Le Parlement a adopté définitivement hier le projet de loi ouvrant la voie à une modulation de l’assurance-chômage selon la conjoncture, une perspective qui hérisse la gauche, l’extrême droite et les syndicats.
Les sénateurs ont entériné par 242 voix contre 91 un compromis trouvé avec les députés sur ce texte. Le gouvernement n’a pas eu à recourir devant l’Assemblée nationale à l’arme constitutionnelle du 49.3, grâce à un accord trouvé avec la droite.
L’exécutif martèle qu’il y a urgence face aux difficultés de recrutement des entreprises, et fait de cette réforme une première pierre de sa stratégie pour atteindre le plein-emploi en 2027, soit un taux de chômage d’environ 5 % contre 7,4 % actuellement.
Qu’est-ce qui va changer ?
Ce texte porté par le ministre du Travail, Olivier Dussopt, prévoit dans un premier temps de prolonger les règles actuelles, issues d’une réforme contestée du premier quinquennat Macron. Un décret a été pris en ce sens par anticipation fin octobre. Il enclenche aussi la possibilité, par décret, de moduler certaines règles afin que le régime d’indemnisation soit « plus strict quand trop d’emplois sont non pourvus, plus généreux quand le chômage est élevé », selon la promesse de campagne d’Emmanuel Macron.
Une concertation est en cours avec les partenaires sociaux, et le gouvernement fera connaître lundi prochain « les arbitrages retenus », pour une application de la modulation début 2023. Cette modulation porterait sur la durée maximum d’indemnisation (actuellement de 24 à 36 mois selon l’âge), a indiqué mardi M. Dussopt aux députés. Qui a précisé : « Nous ne prévoyons pas de modifier les conditions d’affiliation au système d’assurance-chômage ». Il faut six mois de travail sur une période de référence de 24 mois pour être éligible.
Le texte a été durci
Députés et sénateurs sont parvenus à un compromis sur ce texte de loi en commission mixte la semaine dernière, mais au prix d’un durcissement imposé par les sénateurs LR, auquel le ministre était initialement opposé. Il a ainsi été ajouté que le refus à deux reprises en un an d’un CDI après un CDD ou un contrat d’intérim sur le même poste, le même lieu et avec la même rémunération, entraînera la perte de l’indemnisation.

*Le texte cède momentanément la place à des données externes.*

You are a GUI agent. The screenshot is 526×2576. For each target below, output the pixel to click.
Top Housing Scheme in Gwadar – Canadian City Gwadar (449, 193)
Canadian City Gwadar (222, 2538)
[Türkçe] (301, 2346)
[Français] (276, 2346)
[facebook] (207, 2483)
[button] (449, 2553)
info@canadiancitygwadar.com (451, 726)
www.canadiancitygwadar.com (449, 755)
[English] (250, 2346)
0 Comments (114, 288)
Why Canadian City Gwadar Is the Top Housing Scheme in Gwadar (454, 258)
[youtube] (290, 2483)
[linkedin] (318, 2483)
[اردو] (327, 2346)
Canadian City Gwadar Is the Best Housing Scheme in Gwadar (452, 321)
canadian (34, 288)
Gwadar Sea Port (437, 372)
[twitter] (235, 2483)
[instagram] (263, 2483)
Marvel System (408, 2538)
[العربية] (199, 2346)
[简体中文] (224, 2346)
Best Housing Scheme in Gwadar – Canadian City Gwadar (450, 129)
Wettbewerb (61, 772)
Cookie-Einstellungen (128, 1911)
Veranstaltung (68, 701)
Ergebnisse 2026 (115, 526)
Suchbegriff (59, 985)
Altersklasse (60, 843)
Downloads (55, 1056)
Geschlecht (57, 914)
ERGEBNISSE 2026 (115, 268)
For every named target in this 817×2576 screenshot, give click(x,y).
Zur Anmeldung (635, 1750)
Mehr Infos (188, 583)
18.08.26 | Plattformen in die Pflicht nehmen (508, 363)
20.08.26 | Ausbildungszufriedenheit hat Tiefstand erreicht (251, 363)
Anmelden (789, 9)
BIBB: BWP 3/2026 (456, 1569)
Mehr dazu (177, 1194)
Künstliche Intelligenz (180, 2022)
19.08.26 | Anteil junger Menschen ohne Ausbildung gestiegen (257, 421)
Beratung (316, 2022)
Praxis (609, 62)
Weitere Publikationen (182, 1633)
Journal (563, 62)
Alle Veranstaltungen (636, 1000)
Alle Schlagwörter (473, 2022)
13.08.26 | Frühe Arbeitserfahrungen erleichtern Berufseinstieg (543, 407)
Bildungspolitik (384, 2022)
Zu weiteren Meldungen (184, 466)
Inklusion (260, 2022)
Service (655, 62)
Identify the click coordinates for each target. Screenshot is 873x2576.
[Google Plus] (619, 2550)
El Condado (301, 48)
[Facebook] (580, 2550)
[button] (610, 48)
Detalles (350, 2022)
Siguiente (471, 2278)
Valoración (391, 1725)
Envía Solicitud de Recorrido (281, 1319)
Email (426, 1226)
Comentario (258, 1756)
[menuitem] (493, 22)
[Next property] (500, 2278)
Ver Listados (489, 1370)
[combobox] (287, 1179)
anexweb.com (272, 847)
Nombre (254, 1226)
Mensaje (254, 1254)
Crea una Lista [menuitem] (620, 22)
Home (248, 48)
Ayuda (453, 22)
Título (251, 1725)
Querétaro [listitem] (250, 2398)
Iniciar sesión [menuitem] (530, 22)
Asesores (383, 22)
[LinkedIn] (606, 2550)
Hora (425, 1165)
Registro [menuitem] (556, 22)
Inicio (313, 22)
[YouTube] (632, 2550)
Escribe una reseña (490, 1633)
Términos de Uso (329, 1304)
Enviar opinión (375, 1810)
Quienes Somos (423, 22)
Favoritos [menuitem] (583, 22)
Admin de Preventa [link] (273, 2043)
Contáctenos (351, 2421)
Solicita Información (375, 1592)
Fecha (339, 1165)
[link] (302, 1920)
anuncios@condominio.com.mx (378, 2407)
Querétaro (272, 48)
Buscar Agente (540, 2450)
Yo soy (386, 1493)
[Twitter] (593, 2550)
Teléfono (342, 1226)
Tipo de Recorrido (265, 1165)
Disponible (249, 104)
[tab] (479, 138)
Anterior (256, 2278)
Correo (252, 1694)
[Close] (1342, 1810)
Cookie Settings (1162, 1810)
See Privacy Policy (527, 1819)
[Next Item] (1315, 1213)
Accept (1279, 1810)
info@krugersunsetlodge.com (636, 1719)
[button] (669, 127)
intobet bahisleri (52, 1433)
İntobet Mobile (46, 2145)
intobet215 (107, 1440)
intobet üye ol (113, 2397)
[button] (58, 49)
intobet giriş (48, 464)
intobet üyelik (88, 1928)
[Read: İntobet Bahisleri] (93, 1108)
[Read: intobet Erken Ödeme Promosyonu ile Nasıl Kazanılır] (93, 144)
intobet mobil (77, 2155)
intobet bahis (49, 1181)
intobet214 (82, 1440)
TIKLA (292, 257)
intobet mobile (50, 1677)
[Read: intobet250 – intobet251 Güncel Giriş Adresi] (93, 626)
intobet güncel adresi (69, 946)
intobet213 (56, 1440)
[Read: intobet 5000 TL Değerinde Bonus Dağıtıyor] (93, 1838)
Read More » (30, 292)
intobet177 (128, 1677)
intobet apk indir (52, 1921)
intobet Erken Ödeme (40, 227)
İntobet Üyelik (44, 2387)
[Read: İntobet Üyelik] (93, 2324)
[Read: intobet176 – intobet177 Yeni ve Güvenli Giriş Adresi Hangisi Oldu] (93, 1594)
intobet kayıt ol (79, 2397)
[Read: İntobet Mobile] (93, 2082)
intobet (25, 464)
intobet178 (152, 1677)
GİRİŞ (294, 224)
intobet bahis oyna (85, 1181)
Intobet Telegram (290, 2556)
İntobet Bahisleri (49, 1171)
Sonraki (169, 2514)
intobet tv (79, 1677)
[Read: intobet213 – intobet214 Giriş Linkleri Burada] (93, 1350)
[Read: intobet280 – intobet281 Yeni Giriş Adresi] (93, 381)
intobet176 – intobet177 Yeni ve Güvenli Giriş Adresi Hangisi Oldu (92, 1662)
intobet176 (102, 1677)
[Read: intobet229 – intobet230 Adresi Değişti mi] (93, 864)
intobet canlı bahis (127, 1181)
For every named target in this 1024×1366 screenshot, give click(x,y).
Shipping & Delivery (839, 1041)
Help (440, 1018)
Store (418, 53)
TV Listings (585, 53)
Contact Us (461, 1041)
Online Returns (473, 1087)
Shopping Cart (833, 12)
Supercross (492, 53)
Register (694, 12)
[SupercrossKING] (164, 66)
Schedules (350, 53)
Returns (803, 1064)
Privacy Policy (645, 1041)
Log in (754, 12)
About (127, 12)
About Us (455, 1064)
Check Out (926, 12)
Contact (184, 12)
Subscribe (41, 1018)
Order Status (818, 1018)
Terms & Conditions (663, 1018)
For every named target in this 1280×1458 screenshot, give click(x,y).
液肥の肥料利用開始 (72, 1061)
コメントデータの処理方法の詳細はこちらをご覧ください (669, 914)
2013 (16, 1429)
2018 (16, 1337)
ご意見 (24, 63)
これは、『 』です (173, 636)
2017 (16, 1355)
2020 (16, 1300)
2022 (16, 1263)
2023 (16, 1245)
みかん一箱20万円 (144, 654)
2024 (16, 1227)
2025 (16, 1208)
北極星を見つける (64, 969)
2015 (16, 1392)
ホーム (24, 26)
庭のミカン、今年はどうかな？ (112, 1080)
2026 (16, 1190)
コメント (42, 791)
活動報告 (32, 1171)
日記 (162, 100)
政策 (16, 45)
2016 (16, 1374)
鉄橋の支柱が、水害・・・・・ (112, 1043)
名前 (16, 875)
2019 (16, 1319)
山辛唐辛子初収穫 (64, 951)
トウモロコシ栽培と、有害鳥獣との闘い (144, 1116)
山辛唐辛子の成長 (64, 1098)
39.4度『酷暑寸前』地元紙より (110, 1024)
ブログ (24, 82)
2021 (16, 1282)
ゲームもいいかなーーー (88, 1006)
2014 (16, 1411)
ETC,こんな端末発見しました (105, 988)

Une autre disposition, ajoutée par des amendements de la majorité présidentielle et des députés LR, fait encore débat : l’abandon de poste sera désormais assimilé à une démission, pour limiter l’accès à l’assurance chômage.
Gauche et syndicats vent debout
À l’unisson des syndicats, la gauche critique, elle, « une réforme de droite » dont l’objectif serait de « baisser les indemnités des chômeurs ». Ils sont vus comme « des suspects en puissance, des profiteurs », a encore critiqué hier la sénatrice socialiste Monique Lubin. Avant le vote définitif mardi à l’Assemblée (210 voix contre 140), les Insoumis avaient défendu en vain une dernière motion de rejet de ce texte portant, selon eux, « une vision jetable des salariés ». Les socialistes ont annoncé une saisine du Conseil constitutionnel.
Les députés RN ont également voté contre le projet de loi, par lequel « punition et culpabilisation sont à l’ordre du jour », d’après eux.